## BEGIN Extract

It's just a kind of a drift. What happens is that people want to reach out, but they say, ah, it's going to be awkward to reach out and the other side's not going to care. Of course they're wrong. So connection regrets are if only I'd reached out. Just one more beat on this is that these four regrets, what I realized ... this took me a while to get there, that these four regrets are a photographic negative of the good life. That if we understand what people regret the most, we understand what they value the most. So, in this weird way, and I ended up in a place I didn't expect, that this negative emotion of regret tells us what people want most out of life.
Don MacPherson:
You're talking about a photographic negative of what they value, right? So understanding their regret helps you understand what they value. Is it what they value currently, or is it what they have always valued? Because I can think of almost every one of these core regrets and put myself in a category in and say, yep, here's an instance where I have a foundation regret. Here's an instance where I have a boldness regret. Here's an instance where I have a moral regret. Here's an instance where I have a connection regret. Now that's 53-year-old Don. That's not the person who made the mistake or who created the regret.
Daniel Pink:
It's a great question. It's a fascinating question. I have to say my answer is, I'm not sure. I'm not sure.
Don MacPherson:
That's what I would expect. That's what I would expect. Yeah.
Daniel Pink:
I feel fairly certain that these are things that we value throughout our lives, but we might value them in different degrees at different points in our life. One of the relatively few demographic differences that came out in the quantitative side of the research was on age. So it sort of goes to your 53-year-old Don's question, which is that around age 20, people had sort of equal numbers of regrets of inaction and regrets of action. So inaction regret is I didn't do this. Action regret is I did this. But as people age inaction, regrets completely take over. I think that there are some differences there, but my instinct is that these are things that we always value. We just don't know how much we value it. Maybe knowing how much we value these things early in life can actually steer people to make better prospective decisions about the rest of their life.
Don MacPherson:
One of the things that surprised me about the research is just how honest and candid people were. I couldn't believe some of the things that I was reading and you probably only listed 50 instances in the book of some of these. I was just blown away by this.

## END Extract
## BEGIN Records shown

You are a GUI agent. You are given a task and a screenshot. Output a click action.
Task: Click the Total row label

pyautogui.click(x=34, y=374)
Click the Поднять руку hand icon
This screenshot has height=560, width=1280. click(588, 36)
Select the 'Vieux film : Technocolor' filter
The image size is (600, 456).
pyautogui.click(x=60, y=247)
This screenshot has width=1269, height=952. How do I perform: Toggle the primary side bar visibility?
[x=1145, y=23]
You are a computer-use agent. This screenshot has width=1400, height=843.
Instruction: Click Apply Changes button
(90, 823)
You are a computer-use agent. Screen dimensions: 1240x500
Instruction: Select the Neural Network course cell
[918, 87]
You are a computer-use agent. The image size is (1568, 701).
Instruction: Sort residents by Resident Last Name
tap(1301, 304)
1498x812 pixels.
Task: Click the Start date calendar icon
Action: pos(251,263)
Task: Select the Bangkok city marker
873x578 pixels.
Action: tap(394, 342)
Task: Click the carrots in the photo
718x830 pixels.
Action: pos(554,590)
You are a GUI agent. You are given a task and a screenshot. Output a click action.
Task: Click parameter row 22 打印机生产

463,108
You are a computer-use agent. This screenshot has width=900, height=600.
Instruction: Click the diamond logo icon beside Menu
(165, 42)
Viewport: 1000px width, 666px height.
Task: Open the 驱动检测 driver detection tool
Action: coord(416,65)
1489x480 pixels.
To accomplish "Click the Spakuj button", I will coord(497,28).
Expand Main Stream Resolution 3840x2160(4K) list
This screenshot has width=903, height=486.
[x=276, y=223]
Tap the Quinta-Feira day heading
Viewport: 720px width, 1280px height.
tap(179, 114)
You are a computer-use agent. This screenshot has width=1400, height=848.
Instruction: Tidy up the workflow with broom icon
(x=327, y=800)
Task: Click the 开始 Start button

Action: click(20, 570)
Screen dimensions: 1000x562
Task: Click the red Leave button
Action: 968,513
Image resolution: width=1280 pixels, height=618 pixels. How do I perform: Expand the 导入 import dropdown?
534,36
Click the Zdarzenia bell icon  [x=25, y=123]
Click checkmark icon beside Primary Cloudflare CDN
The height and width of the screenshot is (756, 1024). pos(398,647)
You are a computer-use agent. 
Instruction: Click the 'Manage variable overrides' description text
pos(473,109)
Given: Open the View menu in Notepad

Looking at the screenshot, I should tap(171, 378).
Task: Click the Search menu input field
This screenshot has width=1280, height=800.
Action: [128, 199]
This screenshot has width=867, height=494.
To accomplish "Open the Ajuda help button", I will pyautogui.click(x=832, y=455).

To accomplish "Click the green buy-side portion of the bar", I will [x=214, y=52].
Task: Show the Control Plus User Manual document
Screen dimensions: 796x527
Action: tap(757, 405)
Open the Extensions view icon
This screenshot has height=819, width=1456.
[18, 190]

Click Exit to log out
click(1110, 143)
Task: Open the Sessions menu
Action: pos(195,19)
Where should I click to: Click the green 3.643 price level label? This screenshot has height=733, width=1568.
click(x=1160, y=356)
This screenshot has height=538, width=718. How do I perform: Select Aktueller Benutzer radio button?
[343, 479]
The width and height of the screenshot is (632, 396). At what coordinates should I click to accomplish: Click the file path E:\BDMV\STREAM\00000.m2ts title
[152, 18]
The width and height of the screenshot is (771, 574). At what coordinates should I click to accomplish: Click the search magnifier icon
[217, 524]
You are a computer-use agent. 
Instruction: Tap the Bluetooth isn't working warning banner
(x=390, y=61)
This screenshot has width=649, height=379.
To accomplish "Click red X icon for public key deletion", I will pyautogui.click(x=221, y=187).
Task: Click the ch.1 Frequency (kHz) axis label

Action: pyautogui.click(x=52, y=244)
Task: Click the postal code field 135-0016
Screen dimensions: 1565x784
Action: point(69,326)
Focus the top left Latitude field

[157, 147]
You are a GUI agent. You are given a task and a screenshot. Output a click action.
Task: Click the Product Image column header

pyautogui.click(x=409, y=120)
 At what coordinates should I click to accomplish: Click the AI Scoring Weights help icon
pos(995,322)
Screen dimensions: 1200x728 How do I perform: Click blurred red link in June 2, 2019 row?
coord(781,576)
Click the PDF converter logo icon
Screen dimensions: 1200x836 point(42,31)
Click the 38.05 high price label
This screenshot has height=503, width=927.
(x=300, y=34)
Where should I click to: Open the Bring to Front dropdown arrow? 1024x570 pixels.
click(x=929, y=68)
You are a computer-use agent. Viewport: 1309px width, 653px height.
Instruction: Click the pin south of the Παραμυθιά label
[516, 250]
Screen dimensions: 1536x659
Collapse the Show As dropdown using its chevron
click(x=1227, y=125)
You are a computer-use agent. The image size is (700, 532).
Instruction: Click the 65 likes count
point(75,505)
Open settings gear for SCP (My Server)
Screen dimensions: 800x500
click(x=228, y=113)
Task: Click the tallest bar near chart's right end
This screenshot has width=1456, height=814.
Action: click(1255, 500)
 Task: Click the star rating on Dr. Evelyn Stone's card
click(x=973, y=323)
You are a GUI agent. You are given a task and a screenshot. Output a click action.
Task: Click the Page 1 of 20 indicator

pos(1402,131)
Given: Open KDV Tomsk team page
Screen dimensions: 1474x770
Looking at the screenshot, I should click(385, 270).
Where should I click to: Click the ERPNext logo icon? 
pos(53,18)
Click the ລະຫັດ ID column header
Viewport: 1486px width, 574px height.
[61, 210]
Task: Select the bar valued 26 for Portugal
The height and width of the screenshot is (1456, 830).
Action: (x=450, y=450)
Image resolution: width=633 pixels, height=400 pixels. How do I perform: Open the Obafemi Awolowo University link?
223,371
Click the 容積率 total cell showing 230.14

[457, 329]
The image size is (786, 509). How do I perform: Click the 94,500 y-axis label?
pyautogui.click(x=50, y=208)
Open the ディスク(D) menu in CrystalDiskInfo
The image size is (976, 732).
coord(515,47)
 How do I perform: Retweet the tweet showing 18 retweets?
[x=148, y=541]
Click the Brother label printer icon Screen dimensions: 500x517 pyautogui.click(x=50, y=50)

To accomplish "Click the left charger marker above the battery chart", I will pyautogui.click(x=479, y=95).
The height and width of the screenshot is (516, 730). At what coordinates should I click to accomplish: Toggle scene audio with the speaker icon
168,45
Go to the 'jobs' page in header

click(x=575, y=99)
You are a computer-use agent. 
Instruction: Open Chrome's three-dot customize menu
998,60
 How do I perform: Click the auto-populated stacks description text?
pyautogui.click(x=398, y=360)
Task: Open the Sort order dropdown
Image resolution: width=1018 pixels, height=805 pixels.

## END Records shown

* _Problems_:
1: In the interview about regret, what did the research find about people around age 20?
2: Pick up the interview about regret right after its final sentence and keep it going.

* _Task results_:
1: Around age 20, people had roughly equal numbers of regrets of inaction and regrets of action.

2:
Daniel Pink:
I am so with you on that. I'll tell you a little backstory of this. So two things. Number one is that, in the World Regret Survey, I wanted it to be anonymous, but what I also said is ... I said at the end of it, if you're interested in being interviewed, please include your email address. I expected I'd get maybe five or 6% of people opting to be interviewed. I got something like 32% of people opted in. So it's crazy. Then the other thing that happened is that, again, I want to be respectful because people are telling me these very vulnerable stories. So there were certain circumstances where people are telling me things and I'm like, okay. So three people requested it. That was it. Wanted a slight ... don't use my real name. One person was, don't use my real name, so I have a pseudonym, but that's the only one in the entire book. Somebody else didn't let me use his last name.
Don MacPherson:
That'd be Bruce.
Daniel Pink:
Yes. But everybody else was willing to go on the record. Especially some of the people with marital infidelity, I interview them and, we can just use your first name. We can say a different name, whatever. We just have to disclose that to readers. "Oh, no, that's okay. You can use my name." I'm like, okay. Then I write it up and, "Hey, I'm going to put you in the book and just want to make sure. I'm using your name right now, but we can always use a pseudonym." "No, no, no, that's cool." I'm like, "Okay, are you understanding this?" I did something that I never do. It was like, "Let me send you what I've written."
"That's cool." It's just incredible.
Don MacPherson:
Unbelievable.
Daniel Pink:
Yeah. But actually what I learned there is that it's not a bad thing. What I learned in the research, in the academic research, is how important disclosure is in dealing with our regrets, that disclosing our regrets relieves the burden and helps us make sense of them. So my surprise evaporated once I learned the research. It's like, well, no, this makes sense why people are disclosing, because they're removing a little bit of a burden and, by simply describing it and talking about it, they are on the path to making sense of the regret.
Don MacPherson:
How do we use our regrets to improve ourselves and improve our performance, whatever it might be.
Daniel Pink:
Yeah. The one thing, and again, I don't want to sound too touchy feely here, but one important step is to actually neither beat yourself up over them, nor sort of pat yourself on the back for it. You have to sort of treat yourself with some kindness when you have regrets. There is some interesting research on self-esteem. So let's say I have a regret. I regret that I didn't travel more when I was young. I can say, that's okay, Dan. You're awesome anyway, and just boost my self-esteem. You're just incredible anyway. It was probably better off for you to be in the United States because everyone loves being around ... whatever. So boost self esteem.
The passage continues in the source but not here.